I would like for you to advise your client that continuing to mislead our community on the difficulties of changing the status quo is arbitrary and capricious to her fiduciary responsibilities to this association.
And so now I'd like to flip the coin and focus on Arizona Revised Statute 33-1249.B which governs how a "Quorum of Directors" is defined. It states: "Unless the bylaws specify a larger percentage, a quorum is deemed present throughout any meeting of the board of directors if persons entitled to cast at least fifty per cent of the votes on that board are present at the beginning of the meeting." This is in accordance with Article 3.9 of the Bylaws which state, "A majority of the Directors present at the beginning of the meeting will constitute a quorum for the transaction of business. Unless otherwise specified by these Bylaws, the Articles, or the Declaration, every act or decision done or made by a majority directors present at a duly-held meeting at which a quorum is present will be regarded conclusively as the act of the Board."
Now, per our Management Company, Steve Wadding's term expired on Nov 2011, likewise Pedro Lopez term expired in Nov 2010. I see nothing in Arizona Statute 33 Chapter 9&16, or within the ByLaws which allow a board member whose term has expired to act in any official capacity as an officer of the board, or to continue acting in any official capacity until succession.
In this scenario, how will the board attain a "Quorum of Directors"at the next meeting in May with only a single director?
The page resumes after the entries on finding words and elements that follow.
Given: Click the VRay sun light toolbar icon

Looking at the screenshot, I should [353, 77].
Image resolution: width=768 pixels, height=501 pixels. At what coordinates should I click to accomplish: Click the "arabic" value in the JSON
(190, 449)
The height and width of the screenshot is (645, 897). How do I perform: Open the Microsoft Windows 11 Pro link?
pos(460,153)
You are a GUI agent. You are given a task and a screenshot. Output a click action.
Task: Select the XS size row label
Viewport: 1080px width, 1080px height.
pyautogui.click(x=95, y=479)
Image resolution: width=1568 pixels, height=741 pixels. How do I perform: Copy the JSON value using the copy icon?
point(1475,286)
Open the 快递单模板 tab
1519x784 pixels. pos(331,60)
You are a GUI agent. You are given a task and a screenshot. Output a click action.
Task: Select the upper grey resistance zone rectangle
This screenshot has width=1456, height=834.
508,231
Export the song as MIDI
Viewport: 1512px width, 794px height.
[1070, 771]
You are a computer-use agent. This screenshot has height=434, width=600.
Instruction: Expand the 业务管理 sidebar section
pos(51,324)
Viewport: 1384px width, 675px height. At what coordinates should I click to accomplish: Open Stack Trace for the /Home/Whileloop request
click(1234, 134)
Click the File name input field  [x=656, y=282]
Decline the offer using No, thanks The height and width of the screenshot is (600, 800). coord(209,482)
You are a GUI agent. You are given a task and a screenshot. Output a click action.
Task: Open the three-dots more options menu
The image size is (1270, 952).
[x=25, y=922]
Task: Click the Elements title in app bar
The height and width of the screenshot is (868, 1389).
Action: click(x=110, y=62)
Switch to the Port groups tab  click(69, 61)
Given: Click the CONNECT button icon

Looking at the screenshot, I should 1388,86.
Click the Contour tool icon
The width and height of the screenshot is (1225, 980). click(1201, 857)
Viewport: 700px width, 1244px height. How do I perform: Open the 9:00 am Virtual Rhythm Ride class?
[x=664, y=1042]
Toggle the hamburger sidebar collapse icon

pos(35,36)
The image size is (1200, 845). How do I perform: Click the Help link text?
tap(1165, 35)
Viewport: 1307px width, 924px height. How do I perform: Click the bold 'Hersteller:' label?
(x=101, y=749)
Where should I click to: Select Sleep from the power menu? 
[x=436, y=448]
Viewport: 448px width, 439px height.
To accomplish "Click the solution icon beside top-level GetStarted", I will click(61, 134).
Without being able to make a "Quorum of Directors", it is nearly impossible for the HOA to transact any business. This scenario is designed to be avoided by the staggered terms outlined in Article 3.2 of the Bylaws, however the board has found itself in this position by failing to elect a successor to Pedro Lopez in 2010 despite plenty of interested nominees within the community.
And so, I'd like to know how you will advise your client to proceed through this predicament. I am awaiting a response, and so are the members that I met today. Will you either:
- advise our Management Company and the remaining director that the one or two directors whose terms have expired continue to operate in there full capacity in order to establish a Quorum of Directors in May? If so, what ARS statute or Article in the ByLaws gives them the authority to do this?
- advise our Management Company and the remaining director that as fiduciaries to the association, that the most reasonable and fair course of action is to allow the Advisory Committee established on Novemeber 2011 consisting of Allen Dodson, Delores Ortega, and Steve Feniello to prepare/mail-out absentee and in-person ballots for the Meeting in May?